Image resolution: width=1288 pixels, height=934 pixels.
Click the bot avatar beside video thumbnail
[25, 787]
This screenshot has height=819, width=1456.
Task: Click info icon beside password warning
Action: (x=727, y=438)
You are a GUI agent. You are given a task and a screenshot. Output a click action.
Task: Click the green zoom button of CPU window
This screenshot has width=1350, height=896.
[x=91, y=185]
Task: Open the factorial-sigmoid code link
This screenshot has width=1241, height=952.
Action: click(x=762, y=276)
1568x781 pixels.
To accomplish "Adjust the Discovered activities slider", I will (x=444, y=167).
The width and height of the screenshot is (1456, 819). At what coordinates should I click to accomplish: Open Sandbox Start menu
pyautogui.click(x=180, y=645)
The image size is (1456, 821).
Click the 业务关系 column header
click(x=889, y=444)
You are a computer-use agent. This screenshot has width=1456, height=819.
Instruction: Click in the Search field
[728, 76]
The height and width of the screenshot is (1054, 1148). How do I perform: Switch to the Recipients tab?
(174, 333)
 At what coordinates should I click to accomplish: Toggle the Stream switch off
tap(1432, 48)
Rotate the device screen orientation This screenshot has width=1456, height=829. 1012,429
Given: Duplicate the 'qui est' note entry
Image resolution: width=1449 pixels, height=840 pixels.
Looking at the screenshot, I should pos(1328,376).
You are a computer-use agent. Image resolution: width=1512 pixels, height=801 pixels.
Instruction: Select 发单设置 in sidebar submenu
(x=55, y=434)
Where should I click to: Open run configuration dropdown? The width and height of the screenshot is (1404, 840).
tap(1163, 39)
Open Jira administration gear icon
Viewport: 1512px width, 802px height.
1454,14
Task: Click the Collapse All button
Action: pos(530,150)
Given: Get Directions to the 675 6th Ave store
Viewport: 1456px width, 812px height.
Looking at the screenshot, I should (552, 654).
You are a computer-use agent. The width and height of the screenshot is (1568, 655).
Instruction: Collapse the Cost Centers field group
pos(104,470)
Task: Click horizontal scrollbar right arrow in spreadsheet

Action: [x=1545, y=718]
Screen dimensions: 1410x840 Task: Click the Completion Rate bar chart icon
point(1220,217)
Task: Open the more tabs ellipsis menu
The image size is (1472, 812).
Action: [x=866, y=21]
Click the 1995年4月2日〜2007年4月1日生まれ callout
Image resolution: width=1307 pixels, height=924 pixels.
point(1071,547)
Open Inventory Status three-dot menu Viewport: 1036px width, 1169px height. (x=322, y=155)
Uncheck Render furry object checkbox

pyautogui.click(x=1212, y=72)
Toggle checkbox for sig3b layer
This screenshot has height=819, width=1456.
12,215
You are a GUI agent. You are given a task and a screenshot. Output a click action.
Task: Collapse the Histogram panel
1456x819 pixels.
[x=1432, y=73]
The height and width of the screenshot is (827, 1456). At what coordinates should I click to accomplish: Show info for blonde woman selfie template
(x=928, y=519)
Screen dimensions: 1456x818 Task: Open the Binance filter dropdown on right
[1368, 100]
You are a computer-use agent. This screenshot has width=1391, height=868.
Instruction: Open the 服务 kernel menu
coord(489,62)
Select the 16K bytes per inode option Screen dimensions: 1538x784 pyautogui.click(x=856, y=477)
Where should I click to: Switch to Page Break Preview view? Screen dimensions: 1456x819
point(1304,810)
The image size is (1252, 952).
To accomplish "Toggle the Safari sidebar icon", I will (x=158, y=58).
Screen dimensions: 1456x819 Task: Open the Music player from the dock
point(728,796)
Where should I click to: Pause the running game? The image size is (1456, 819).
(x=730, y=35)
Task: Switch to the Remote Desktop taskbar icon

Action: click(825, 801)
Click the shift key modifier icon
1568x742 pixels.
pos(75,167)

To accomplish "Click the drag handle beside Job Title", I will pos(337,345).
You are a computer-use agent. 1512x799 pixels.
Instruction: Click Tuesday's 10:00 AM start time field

····················

- _Instructions to follow_
Your task is to repeat the entries exactly.

- _Solved problem_
Image resolution: width=1288 pixels, height=934 pixels.
Click the bot avatar beside video thumbnail
[25, 787]
This screenshot has height=819, width=1456.
Task: Click info icon beside password warning
Action: (x=727, y=438)
You are a GUI agent. You are given a task and a screenshot. Output a click action.
Task: Click the green zoom button of CPU window
This screenshot has width=1350, height=896.
[x=91, y=185]
Task: Open the factorial-sigmoid code link
This screenshot has width=1241, height=952.
Action: click(x=762, y=276)
1568x781 pixels.
To accomplish "Adjust the Discovered activities slider", I will (x=444, y=167).
The width and height of the screenshot is (1456, 819). At what coordinates should I click to accomplish: Open Sandbox Start menu
pyautogui.click(x=180, y=645)
The image size is (1456, 821).
Click the 业务关系 column header
click(x=889, y=444)
You are a computer-use agent. This screenshot has width=1456, height=819.
Instruction: Click in the Search field
[728, 76]
The height and width of the screenshot is (1054, 1148). How do I perform: Switch to the Recipients tab?
(174, 333)
 At what coordinates should I click to accomplish: Toggle the Stream switch off
tap(1432, 48)
Rotate the device screen orientation This screenshot has width=1456, height=829. 1012,429
Given: Duplicate the 'qui est' note entry
Image resolution: width=1449 pixels, height=840 pixels.
Looking at the screenshot, I should pos(1328,376).
You are a computer-use agent. Image resolution: width=1512 pixels, height=801 pixels.
Instruction: Select 发单设置 in sidebar submenu
(x=55, y=434)
Where should I click to: Open run configuration dropdown? The width and height of the screenshot is (1404, 840).
tap(1163, 39)
Open Jira administration gear icon
Viewport: 1512px width, 802px height.
1454,14
Task: Click the Collapse All button
Action: pos(530,150)
Given: Get Directions to the 675 6th Ave store
Viewport: 1456px width, 812px height.
Looking at the screenshot, I should (552, 654).
You are a computer-use agent. The width and height of the screenshot is (1568, 655).
Instruction: Collapse the Cost Centers field group
pos(104,470)
Task: Click horizontal scrollbar right arrow in spreadsheet

Action: [x=1545, y=718]
Screen dimensions: 1410x840 Task: Click the Completion Rate bar chart icon
point(1220,217)
Task: Open the more tabs ellipsis menu
The image size is (1472, 812).
Action: [x=866, y=21]
Click the 1995年4月2日〜2007年4月1日生まれ callout
Image resolution: width=1307 pixels, height=924 pixels.
point(1071,547)
Open Inventory Status three-dot menu Viewport: 1036px width, 1169px height. (x=322, y=155)
Uncheck Render furry object checkbox

pyautogui.click(x=1212, y=72)
Toggle checkbox for sig3b layer
This screenshot has height=819, width=1456.
12,215
You are a GUI agent. You are given a task and a screenshot. Output a click action.
Task: Collapse the Histogram panel
1456x819 pixels.
[x=1432, y=73]
The height and width of the screenshot is (827, 1456). At what coordinates should I click to accomplish: Show info for blonde woman selfie template
(x=928, y=519)
Screen dimensions: 1456x818 Task: Open the Binance filter dropdown on right
[1368, 100]
You are a computer-use agent. This screenshot has width=1391, height=868.
Instruction: Open the 服务 kernel menu
coord(489,62)
Select the 16K bytes per inode option Screen dimensions: 1538x784 pyautogui.click(x=856, y=477)
Where should I click to: Switch to Page Break Preview view? Screen dimensions: 1456x819
point(1304,810)
The image size is (1252, 952).
To accomplish "Toggle the Safari sidebar icon", I will (x=158, y=58).
Screen dimensions: 1456x819 Task: Open the Music player from the dock
point(728,796)
Where should I click to: Pause the running game? The image size is (1456, 819).
(x=730, y=35)
Task: Switch to the Remote Desktop taskbar icon

Action: click(825, 801)
Click the shift key modifier icon
1568x742 pixels.
pos(75,167)

To accomplish "Click the drag handle beside Job Title", I will pos(337,345).
You are a computer-use agent. 1512x799 pixels.
Instruction: Click Tuesday's 10:00 AM start time field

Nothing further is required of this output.